Our office has been closely analyzing these criminal and law enforcement grounds for DAPA eligibility, and have reached a few important conclusions. Ineligibility for DAPA breaks down along two lines: one for misconduct, and the other for convictions.
Ineligibility for misconduct involves activities such as terrorism, espionage, and threats to national security (Priority 1), as well as illegal entry into the United States on or after January 1, 2014 or significant abuse of the U.S. visa system (Priority 3). All other forms of ineligibility relating to criminal conduct require a conviction.
A “conviction” is defined under immigration law at INA Sec. 101(a)(48):
The term “conviction” means a formal judgment of guilt of the alien entered by a court or, if adjudication of guilt has been withheld, where-
(i) a judge or jury has found the alien guilty or the alien has entered a plea of guilty or nolo contendere or has admitted sufficient facts to warrant a finding of guilt, and
(ii) the judge has ordered some form of punishment, penalty, or restraint on the alien’s liberty to be imposed.
What does this mean? A DAPA applicant who was arrested or even charged with a disqualifying crime like felony possession for felony of methamphetamine, but who was only convicted of some other, non-disqualifying crime, like misdemeanor controlled substance possession, might still be eligible for DAPA Executive Action benefits.
Additionally, immigration law does not consider most juvenile criminal adjudications to constitute a conviction for immigration purposes. If you have a juvie record, chances are those offenses don’t qualify as convictions that might make you ineligible for DAPA Executive Action benefits.
But what if you already have a felony conviction? In California, it may be possible to reduce that conviction to a misdemeanor under Section 17 of the California Penal Code. USCIS is generally required to respect a State Court’s ultimate felony/misdemeanor disposition of a conviction, so a reduction to a non-“significant misdemeanor” under Prior 2 might reinstate DAPA eligibility.
Likewise, regarding three or more non-significant misdemeanors, certain misdemeanors, like petty theft, trespassing, or disturbing the peace, may qualify under California for a reduction to an infraction.
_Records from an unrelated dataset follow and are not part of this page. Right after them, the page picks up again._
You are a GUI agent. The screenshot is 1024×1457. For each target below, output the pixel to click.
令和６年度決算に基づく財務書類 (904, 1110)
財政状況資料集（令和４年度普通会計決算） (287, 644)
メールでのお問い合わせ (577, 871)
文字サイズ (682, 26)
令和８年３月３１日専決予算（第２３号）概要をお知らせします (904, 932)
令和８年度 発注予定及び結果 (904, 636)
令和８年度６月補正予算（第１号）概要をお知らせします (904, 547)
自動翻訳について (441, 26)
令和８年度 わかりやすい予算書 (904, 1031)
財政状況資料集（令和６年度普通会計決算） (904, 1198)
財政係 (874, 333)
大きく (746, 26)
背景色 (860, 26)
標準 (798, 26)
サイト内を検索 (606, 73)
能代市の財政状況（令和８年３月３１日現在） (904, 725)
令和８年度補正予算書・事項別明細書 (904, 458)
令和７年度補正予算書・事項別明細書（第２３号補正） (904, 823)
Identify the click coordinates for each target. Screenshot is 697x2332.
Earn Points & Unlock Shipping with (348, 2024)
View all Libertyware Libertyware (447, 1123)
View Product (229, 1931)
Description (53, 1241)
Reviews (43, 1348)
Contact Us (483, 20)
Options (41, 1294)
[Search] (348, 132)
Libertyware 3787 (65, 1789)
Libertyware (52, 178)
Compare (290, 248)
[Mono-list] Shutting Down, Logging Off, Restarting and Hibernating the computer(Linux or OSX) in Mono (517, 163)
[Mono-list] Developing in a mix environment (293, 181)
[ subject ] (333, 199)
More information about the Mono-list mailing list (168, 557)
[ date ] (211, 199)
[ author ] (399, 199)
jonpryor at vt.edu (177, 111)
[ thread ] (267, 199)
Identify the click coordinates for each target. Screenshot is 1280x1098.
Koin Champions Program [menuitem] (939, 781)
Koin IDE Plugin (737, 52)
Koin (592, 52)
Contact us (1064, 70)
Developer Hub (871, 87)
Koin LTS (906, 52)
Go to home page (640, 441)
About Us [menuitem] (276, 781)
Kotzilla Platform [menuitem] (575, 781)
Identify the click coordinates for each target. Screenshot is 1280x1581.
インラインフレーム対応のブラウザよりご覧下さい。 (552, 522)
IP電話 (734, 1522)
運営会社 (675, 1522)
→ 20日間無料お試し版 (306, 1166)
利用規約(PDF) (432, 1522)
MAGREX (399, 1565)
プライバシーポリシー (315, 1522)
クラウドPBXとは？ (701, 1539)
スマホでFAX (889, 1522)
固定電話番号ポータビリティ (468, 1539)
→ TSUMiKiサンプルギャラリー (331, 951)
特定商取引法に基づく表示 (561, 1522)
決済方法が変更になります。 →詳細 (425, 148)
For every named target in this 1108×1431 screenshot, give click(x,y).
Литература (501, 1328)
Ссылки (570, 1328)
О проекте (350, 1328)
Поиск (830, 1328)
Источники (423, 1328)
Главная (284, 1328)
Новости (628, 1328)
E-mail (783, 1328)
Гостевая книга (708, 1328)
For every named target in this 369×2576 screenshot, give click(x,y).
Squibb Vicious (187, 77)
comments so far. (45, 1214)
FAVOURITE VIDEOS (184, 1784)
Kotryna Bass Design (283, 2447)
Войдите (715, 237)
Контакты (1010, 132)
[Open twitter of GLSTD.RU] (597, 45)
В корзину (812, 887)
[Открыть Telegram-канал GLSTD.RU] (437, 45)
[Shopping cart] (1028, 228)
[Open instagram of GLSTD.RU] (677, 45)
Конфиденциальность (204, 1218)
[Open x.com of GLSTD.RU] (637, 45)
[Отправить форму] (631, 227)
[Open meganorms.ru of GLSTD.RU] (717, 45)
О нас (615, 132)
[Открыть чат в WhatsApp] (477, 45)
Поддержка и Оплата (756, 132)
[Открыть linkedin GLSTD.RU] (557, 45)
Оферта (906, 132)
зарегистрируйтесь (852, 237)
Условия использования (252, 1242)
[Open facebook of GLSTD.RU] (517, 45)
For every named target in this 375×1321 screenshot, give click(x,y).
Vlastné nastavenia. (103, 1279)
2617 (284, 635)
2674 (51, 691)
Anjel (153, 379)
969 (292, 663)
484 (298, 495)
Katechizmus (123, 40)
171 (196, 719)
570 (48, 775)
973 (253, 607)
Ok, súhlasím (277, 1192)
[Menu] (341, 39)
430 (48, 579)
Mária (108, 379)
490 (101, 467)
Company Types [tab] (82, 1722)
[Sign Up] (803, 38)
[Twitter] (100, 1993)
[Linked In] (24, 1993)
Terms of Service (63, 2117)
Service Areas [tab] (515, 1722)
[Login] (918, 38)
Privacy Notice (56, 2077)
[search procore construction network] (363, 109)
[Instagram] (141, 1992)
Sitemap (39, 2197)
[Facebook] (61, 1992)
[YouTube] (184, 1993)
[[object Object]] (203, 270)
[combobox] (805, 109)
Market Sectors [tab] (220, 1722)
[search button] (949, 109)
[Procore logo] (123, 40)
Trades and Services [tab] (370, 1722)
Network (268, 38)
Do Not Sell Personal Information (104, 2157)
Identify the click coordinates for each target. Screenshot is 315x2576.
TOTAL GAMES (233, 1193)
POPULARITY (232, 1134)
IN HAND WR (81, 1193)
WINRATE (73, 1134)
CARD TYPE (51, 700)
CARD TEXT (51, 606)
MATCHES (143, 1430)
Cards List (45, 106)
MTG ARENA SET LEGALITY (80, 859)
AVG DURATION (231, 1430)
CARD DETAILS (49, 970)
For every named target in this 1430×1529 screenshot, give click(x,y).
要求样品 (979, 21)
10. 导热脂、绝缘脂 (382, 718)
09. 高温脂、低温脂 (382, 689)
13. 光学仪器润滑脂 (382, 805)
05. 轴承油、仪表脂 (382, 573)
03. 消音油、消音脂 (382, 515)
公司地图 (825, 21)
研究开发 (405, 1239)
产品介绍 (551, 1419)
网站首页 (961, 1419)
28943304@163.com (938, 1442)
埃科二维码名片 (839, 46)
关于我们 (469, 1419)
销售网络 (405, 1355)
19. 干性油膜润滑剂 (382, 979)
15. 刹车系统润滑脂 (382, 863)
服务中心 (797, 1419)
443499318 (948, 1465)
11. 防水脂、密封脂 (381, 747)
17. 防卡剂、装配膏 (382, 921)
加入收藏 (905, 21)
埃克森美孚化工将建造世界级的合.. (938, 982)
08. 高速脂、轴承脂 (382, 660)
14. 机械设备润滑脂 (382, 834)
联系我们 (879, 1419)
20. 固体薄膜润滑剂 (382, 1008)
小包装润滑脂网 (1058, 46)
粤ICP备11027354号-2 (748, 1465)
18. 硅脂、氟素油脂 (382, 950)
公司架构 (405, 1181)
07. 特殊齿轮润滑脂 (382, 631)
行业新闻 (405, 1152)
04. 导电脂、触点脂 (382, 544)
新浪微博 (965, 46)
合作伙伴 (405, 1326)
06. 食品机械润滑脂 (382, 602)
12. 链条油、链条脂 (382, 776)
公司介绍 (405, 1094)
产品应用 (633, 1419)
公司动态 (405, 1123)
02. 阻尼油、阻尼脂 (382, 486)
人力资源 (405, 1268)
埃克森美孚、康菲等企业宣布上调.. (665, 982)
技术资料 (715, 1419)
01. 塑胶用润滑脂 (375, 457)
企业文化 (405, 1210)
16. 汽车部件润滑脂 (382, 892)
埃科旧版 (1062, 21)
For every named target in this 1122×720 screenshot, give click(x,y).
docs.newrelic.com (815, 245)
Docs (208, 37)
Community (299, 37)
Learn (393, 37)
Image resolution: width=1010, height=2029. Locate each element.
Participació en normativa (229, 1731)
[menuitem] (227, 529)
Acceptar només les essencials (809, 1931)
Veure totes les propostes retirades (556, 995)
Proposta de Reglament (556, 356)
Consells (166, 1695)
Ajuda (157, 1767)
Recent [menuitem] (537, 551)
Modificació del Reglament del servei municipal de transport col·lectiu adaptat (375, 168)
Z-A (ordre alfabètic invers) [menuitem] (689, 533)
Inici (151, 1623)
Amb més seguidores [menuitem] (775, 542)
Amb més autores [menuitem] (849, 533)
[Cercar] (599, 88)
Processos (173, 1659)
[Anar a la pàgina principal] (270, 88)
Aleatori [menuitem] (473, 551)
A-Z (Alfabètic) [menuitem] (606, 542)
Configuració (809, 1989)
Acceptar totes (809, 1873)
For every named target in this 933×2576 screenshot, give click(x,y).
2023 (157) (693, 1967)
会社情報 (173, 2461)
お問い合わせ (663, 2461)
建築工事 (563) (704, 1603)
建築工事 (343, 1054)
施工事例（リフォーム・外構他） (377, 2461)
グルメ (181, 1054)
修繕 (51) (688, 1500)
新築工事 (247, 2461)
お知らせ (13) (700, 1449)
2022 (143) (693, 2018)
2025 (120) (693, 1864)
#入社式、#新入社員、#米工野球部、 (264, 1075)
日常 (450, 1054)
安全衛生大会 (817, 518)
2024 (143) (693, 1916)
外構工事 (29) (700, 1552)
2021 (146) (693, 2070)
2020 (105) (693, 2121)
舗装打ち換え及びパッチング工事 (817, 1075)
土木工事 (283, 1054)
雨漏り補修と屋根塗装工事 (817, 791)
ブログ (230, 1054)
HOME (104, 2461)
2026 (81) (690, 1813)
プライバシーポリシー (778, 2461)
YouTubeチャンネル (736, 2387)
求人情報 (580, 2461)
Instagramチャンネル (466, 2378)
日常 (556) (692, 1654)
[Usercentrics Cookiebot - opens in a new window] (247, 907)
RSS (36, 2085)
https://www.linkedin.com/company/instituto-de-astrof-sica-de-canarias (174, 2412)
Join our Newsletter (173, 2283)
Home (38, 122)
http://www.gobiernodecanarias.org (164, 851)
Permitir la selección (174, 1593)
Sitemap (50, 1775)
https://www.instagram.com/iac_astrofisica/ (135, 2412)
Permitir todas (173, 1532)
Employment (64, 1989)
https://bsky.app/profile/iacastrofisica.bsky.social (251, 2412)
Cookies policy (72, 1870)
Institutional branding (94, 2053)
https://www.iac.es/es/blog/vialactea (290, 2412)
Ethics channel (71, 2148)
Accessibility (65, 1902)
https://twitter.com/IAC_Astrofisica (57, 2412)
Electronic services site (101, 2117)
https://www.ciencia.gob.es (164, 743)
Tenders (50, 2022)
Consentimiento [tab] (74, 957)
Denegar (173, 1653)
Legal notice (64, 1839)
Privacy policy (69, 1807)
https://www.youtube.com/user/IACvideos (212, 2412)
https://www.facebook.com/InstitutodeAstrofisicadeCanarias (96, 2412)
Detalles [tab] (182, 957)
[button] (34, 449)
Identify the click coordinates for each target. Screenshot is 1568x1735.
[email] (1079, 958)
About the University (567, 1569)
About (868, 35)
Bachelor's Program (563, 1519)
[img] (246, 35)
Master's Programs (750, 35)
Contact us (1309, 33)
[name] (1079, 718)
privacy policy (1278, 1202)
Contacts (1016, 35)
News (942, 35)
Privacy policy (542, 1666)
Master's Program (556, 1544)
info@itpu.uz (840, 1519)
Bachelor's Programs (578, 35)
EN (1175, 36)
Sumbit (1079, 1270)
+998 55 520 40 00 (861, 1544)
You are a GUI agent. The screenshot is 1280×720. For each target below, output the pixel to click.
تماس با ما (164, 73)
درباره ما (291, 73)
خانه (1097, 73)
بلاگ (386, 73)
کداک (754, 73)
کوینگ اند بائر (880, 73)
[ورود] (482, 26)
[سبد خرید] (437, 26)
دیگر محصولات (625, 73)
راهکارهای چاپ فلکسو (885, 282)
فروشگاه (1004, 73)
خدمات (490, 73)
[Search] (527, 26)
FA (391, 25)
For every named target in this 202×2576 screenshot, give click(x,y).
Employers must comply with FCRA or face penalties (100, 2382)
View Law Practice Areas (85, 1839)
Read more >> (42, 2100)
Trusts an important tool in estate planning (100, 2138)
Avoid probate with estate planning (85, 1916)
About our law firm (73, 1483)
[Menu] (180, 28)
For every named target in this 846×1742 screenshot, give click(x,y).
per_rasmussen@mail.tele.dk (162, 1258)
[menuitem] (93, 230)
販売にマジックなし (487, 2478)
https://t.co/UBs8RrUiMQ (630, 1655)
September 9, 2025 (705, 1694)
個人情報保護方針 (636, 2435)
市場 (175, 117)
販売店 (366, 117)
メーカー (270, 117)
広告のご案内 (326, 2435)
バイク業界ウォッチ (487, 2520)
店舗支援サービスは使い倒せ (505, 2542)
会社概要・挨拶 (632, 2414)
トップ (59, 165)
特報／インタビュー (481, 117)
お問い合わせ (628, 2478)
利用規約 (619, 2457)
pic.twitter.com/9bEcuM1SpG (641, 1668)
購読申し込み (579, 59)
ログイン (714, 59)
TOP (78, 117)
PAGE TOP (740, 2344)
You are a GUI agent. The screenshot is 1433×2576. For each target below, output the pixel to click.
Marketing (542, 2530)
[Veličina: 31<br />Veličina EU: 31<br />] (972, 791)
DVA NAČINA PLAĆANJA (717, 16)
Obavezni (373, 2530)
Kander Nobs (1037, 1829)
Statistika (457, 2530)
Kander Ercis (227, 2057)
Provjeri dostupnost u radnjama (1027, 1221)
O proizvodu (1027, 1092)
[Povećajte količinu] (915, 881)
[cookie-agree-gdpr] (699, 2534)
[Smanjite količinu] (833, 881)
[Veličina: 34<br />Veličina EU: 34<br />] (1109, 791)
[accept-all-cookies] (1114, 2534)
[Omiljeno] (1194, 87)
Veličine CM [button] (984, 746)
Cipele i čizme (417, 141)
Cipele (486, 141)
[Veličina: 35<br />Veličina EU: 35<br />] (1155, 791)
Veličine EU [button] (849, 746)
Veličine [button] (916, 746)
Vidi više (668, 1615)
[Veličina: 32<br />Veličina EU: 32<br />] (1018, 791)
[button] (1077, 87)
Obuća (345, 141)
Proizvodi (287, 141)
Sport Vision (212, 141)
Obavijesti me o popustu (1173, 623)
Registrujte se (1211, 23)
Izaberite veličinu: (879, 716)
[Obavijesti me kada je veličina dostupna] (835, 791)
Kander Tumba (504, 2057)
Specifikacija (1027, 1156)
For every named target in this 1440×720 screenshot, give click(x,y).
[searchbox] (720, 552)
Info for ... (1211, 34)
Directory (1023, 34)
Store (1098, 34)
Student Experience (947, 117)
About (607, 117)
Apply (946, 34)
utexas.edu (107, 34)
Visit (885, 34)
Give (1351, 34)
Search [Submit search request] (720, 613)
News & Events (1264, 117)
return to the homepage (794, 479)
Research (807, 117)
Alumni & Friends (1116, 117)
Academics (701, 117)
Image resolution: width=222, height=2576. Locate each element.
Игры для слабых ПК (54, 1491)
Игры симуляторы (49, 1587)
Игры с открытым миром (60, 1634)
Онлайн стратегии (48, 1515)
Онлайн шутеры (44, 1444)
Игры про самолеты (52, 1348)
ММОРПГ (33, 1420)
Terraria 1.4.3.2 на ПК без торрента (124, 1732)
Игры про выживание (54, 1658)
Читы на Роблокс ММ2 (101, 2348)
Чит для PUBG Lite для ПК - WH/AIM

Once an infraction is obtained, USCIS must respect the ultimate disposition, thereby qualifying the Applicant for DAPA benefits.
New developments under California law may also provide a pathway for non-citizens with drug or drug paraphernalia convictions to qualify for DAPA immigration benefits. Such offenses traditionally under California law could be classified as a felony. Now under Prop. 47, they qualify as misdemeanors. As non-trafficking controlled substance offenses don’t fall under Priority 1-3 disqualifying crimes, a misdemeanor drug possession offense might not disqualify a non-citizen from DAPA Executive Action.
One last important point: just because a crime sounds “bad” doesn’t necessarily mean it is “bad” for immigration purposes. Crimes like “burglary” and “domestic violence” have a specific federal definition that simply do not align with the California Penal Code for burglary and DV offenses. For instance, “burglary” under federal law requires breaking in or some other unpermitted entry into a place or dwelling, while California burglary does not. Likewise, “domestic violence” under federal law requires actual physical force and violence, which is not required under California Penal Code Section 243(e) spousal battery, which only requires an unwanted touching. In some cases, where it is extremely urgent to obtain some kind of protection from deportation, it might be appropriate to argue that a non-citizen qualifies for DAPA even if convicted of such an offense.
As stated above, however, you must consult with an experienced criminal immigration attorney, so you can be aware of all the risks applying for DAPA Executive Action benefits with a criminal record. Moving ahead without a lawyer could very well lead to deportation.